To replenish these reserves, the body needs creatine phosphate, which is sufficient for another twenty seconds. A large part of the physical performance (more than 90%) is achieved aerobically. This means that energy is provided with the participation of oxygen.
Only a small proportion of the energy supply (maximum 10%) is provided anaerobically without oxygen. One could now assume that this 10% does not play a major role in an endurance run or a 5 km race. A large-scale study was then carried out to determine which factors are the most important in a 5 km race.

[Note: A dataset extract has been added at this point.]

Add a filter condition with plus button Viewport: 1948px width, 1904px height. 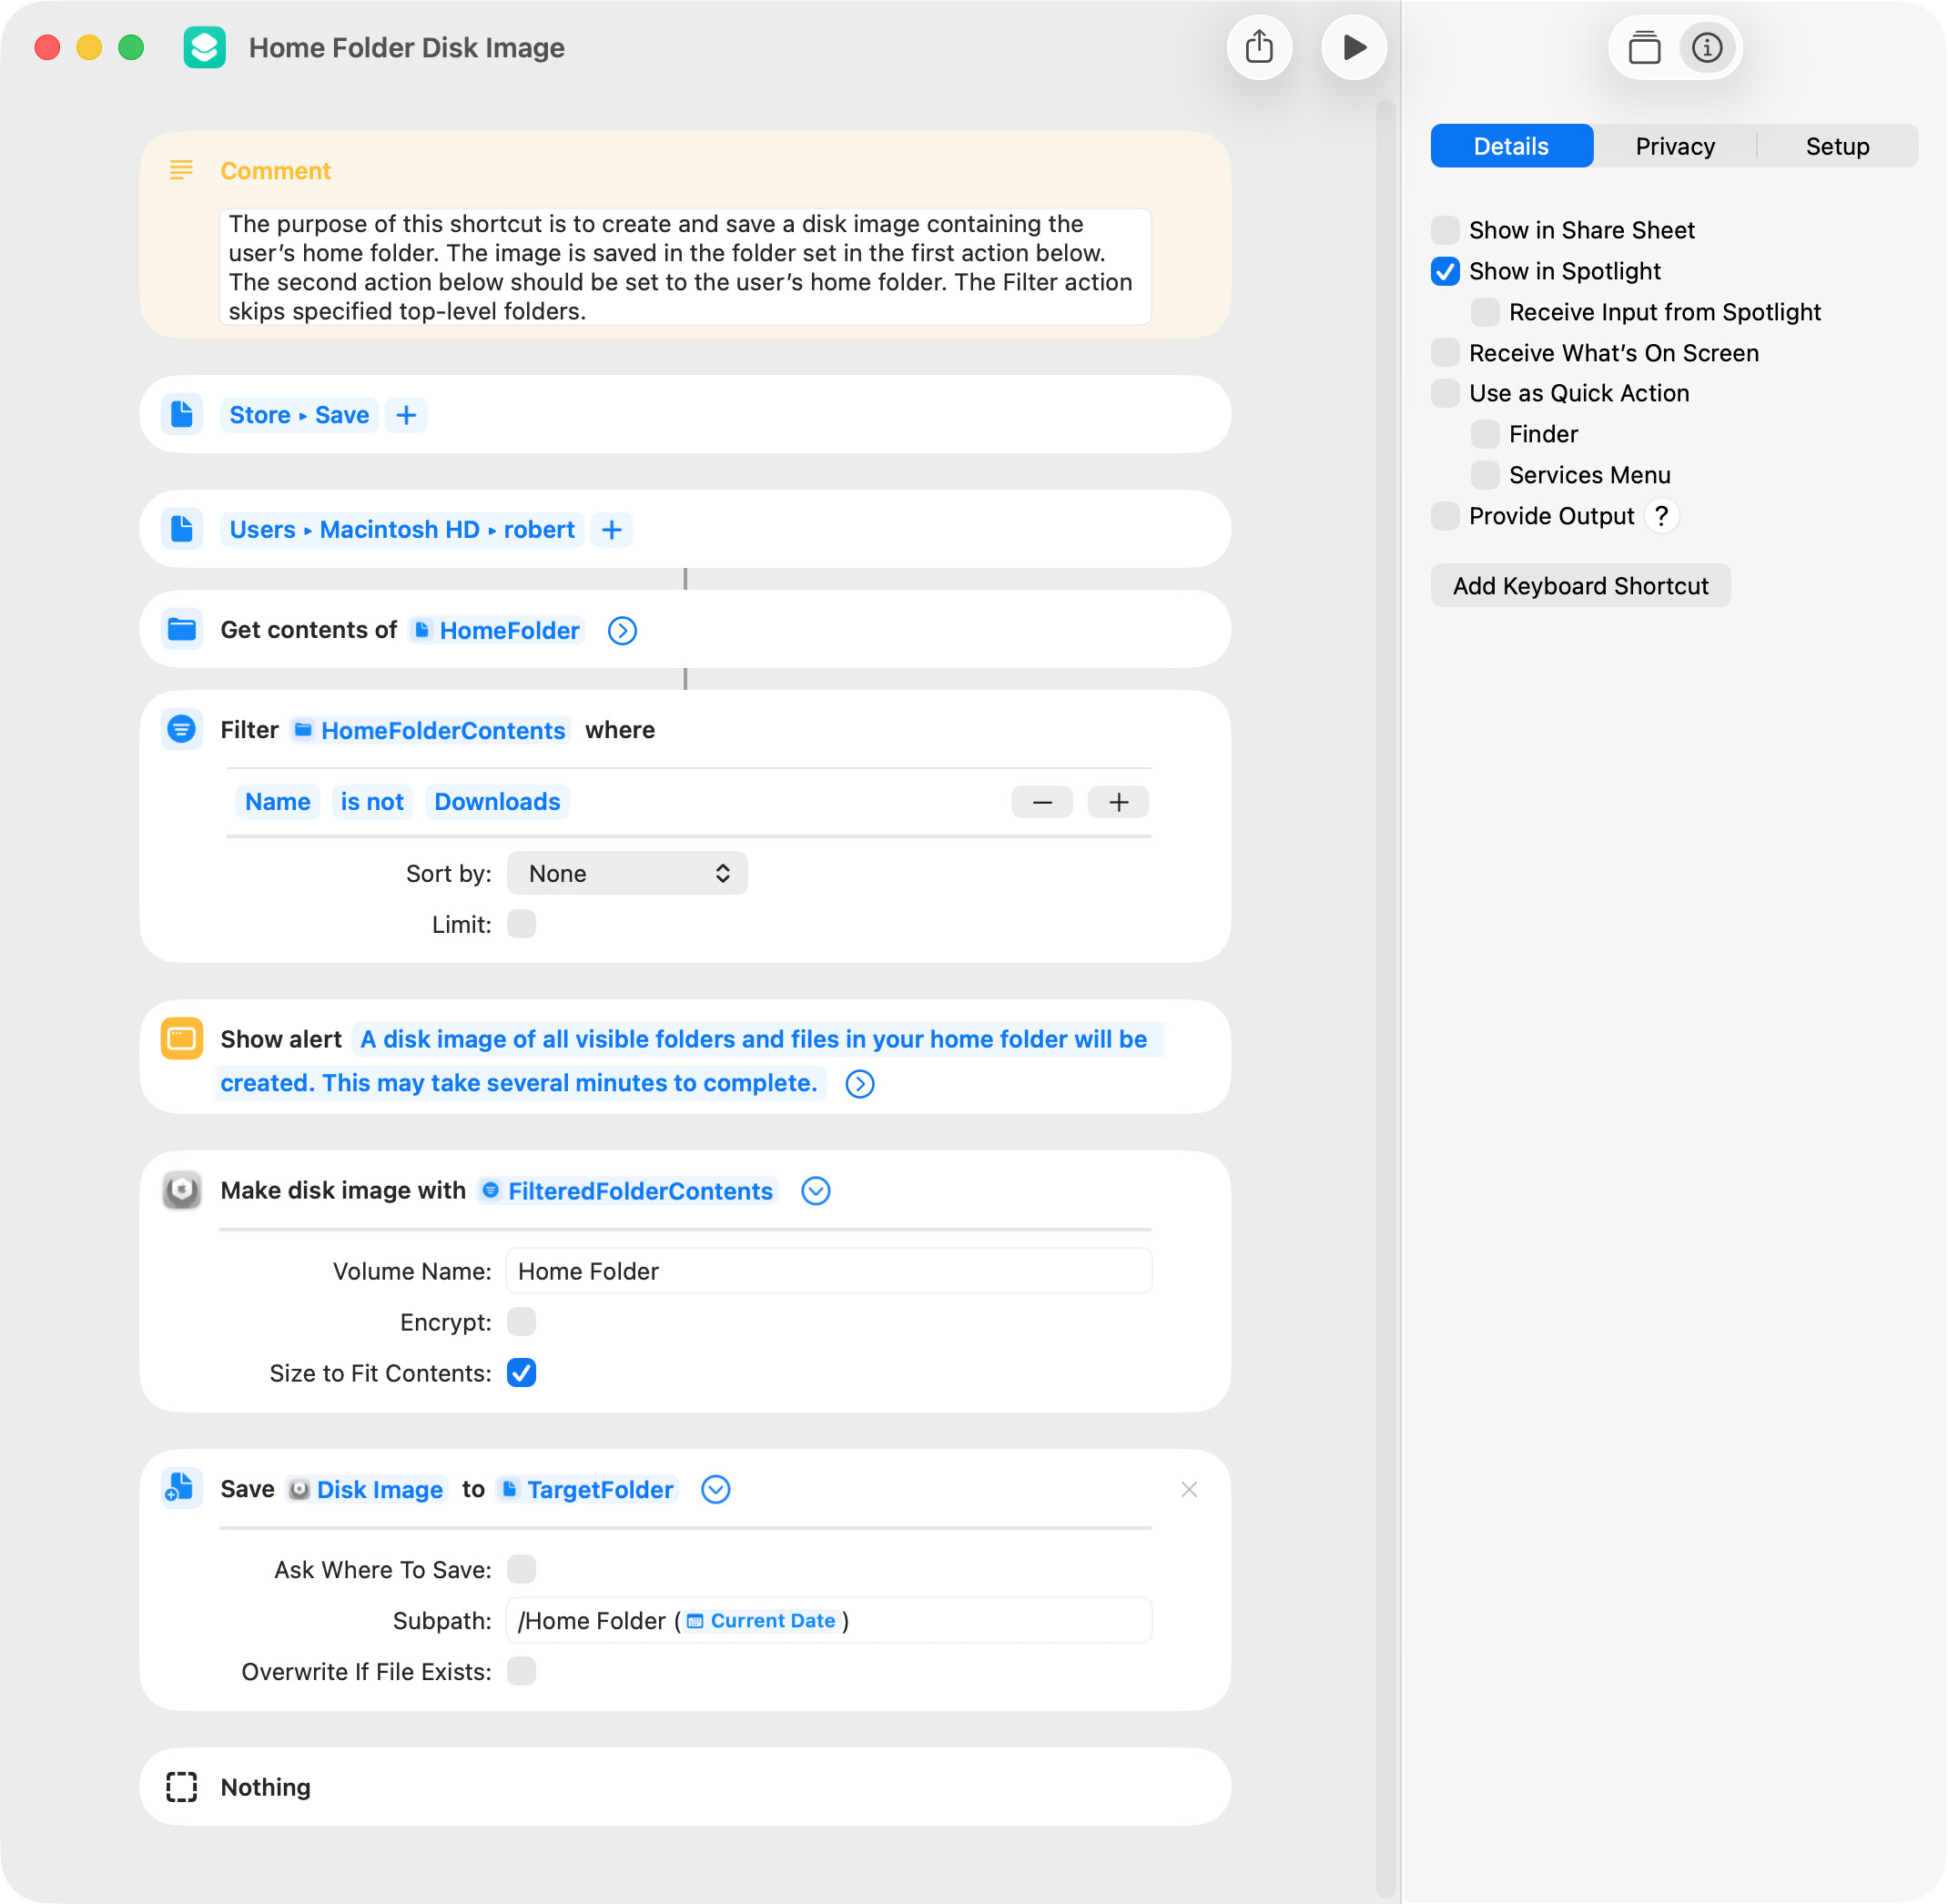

Contrary to all expectations, aerobic performance was not the decisive factor. Rather, in addition to the time to exhaustion (TTE), the anaerobic performance was decisive. The better the anaerobic performance of an athlete, the better the 5 km time was.
This becomes clear especially at the end of the race, when the athletes run as fast as possible again and mobilize the last energy reserves, the energy is provided almost exclusively by anaerobic means. An advantage of a higher training level is particularly evident in this part of the race. Not everywhere is so much emphasis placed on anaerobic endurance performance as in the middle distance.

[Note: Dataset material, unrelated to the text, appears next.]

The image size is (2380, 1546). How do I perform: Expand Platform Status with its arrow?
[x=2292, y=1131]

Especially middle distance athletes should take care to develop the anaerobic system well. Anaerobic training should only be done to a certain extent, as too much anaerobic training can have a one-sided training effect. You lose muscle fibres that are important for slow endurance movements and then train your fast contracting muscle fibres that are important for sprinting. Especially in running, anaerobic training is used to train the competition-specific endurance that decides on victory or defeat. Since the intensity of such training is around 90% of the maximum heart rate, too much training in the high range can overstrain and also damage the cells.
Interval training 1
There are different approaches to training the anaerobic threshold. The 1000m intervals are a variant of how anaerobic threshold training can look like. If we assume an athlete who runs 50 km per week, then we should spend 10% of the weekly mileage for 1000m intervals.
In this case, you would have five kilometres, or five times 1000m intervals per training session. After the warm-up you start with the first three 1000m intervals. These are done at the same race pace as a 5 km run.
The recovery breaks between the intervals can be just as long or slightly shorter than the stress phases. The last two intervals of the training session are divided. The first 600 metres of each interval are completed at race speed, as for the first three kilometres, and the subsequent 400 metres are completed a few seconds faster than race speed. This gives you 800 meters per training session, which are completed in the anaerobic range and can shift the anaerobic threshold. The break between the last two intervals can be a bit longer than the previous ones due to the higher load.